>> Start Data records

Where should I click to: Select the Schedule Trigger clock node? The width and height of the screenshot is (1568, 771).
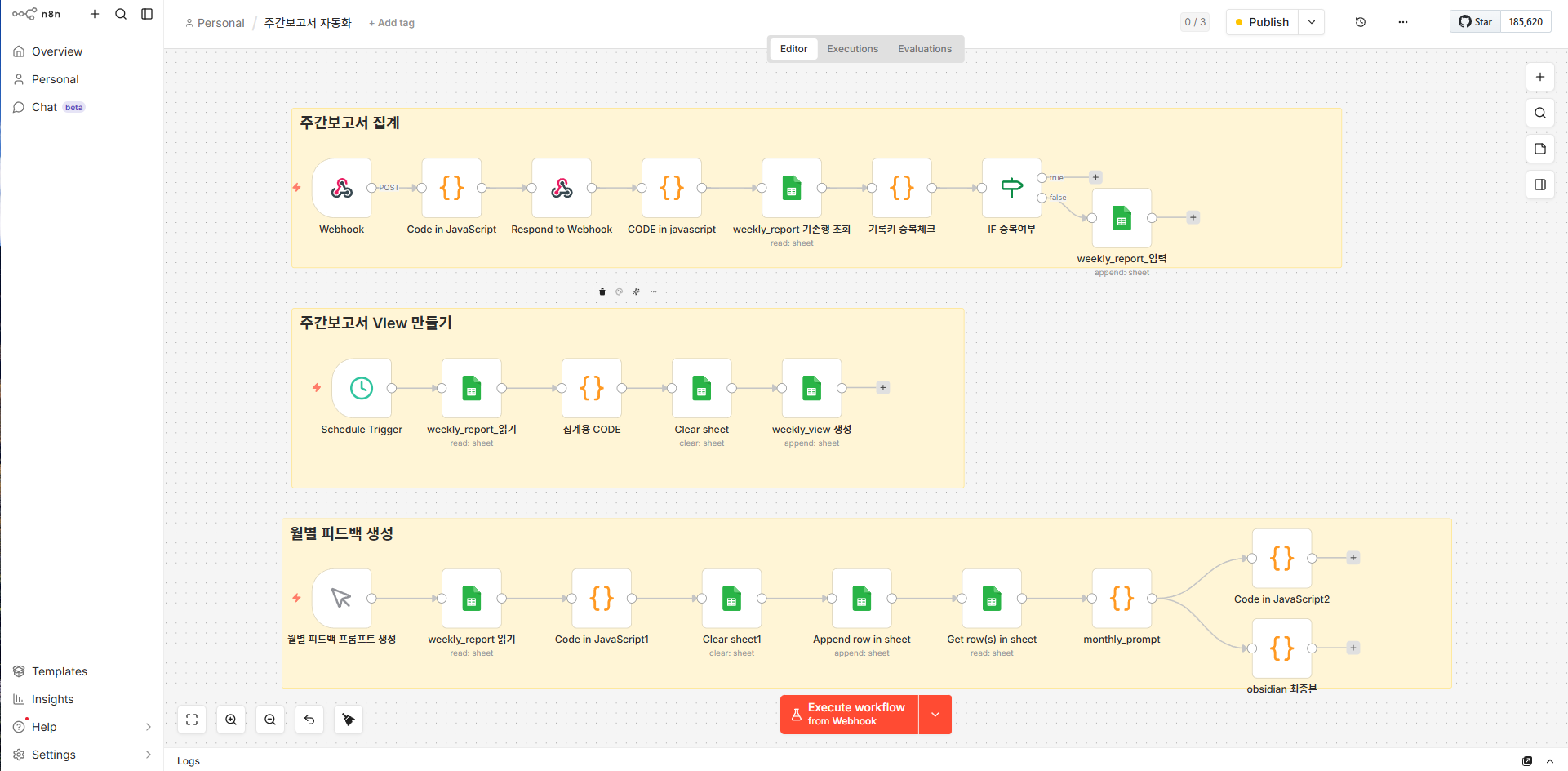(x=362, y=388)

>> End Data records
>> Start Data records

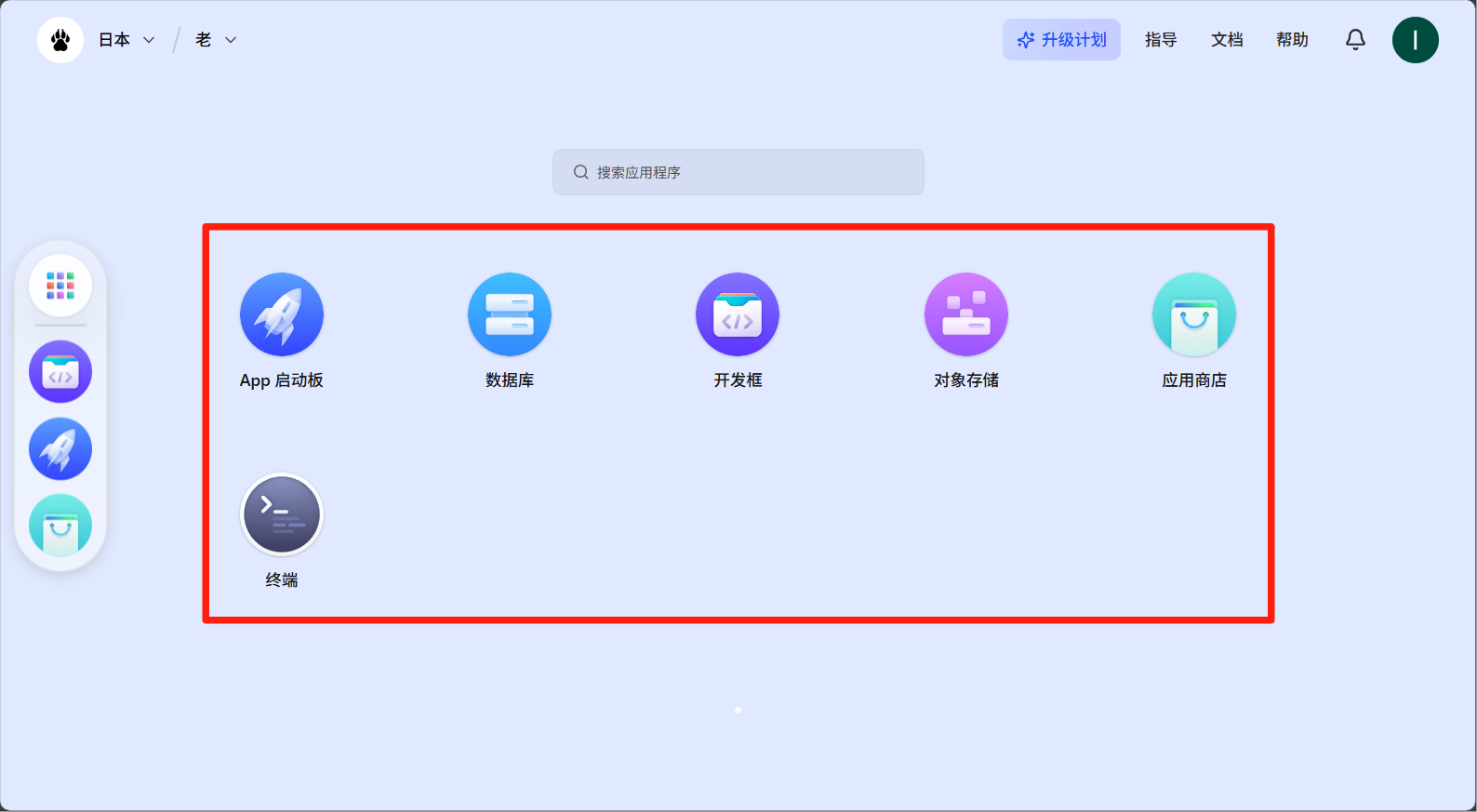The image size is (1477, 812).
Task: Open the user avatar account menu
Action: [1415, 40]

>> End Data records
>> Start Data records

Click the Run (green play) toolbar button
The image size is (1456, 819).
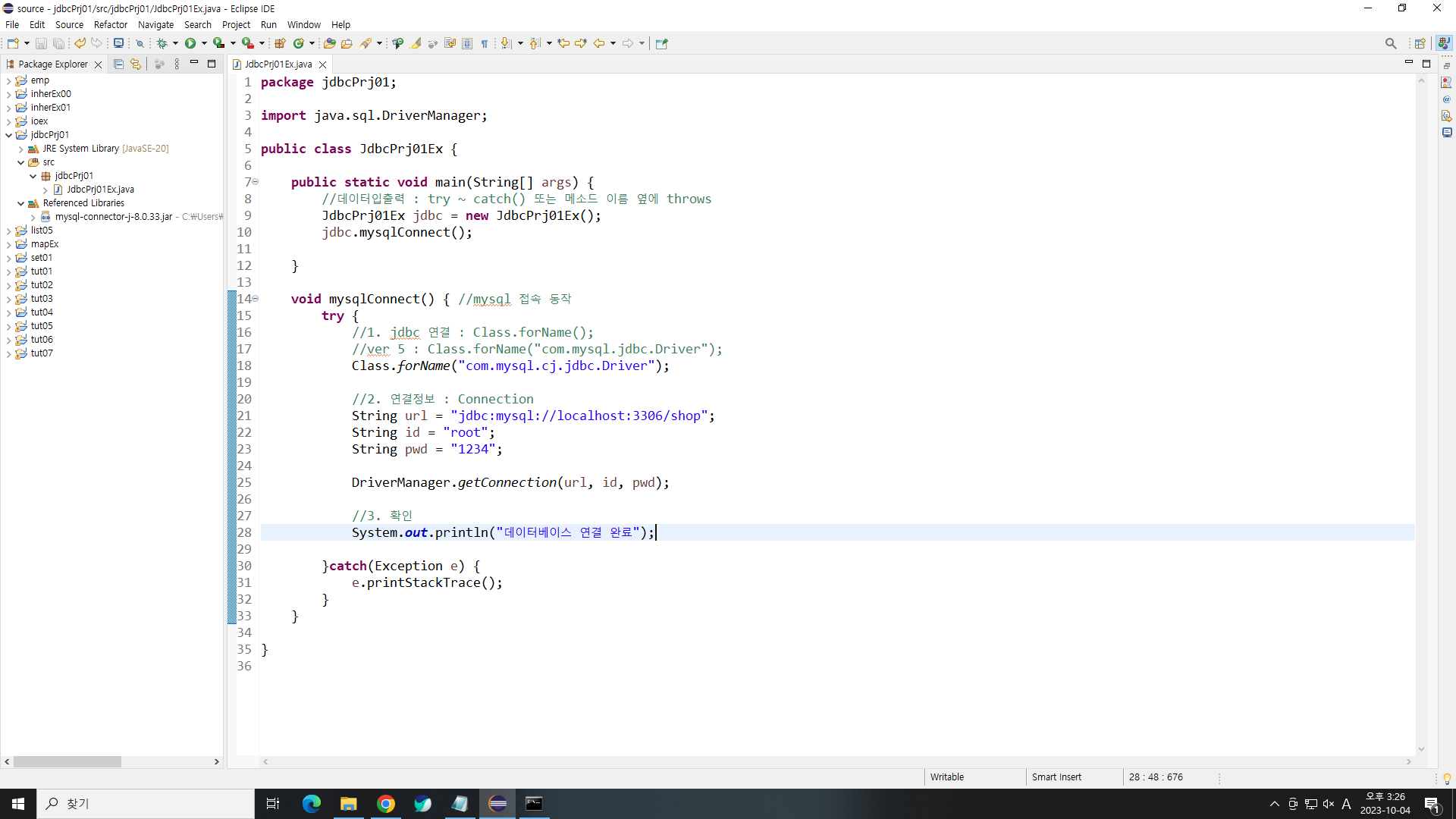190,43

>> End Data records

Your task: Format the lines from the line with "Where should I" to the line with "(x=362, y=388)" as a two-column CSV with the columns request and answer, one row per request. Put each value in a single quoted field with line breaks replaced by spaces, and leave the pictures out.

Correct output:
request,answer
"Where should I click to: Select the Schedule Trigger clock node? The width and height of the screenshot is (1568, 771).","(x=362, y=388)"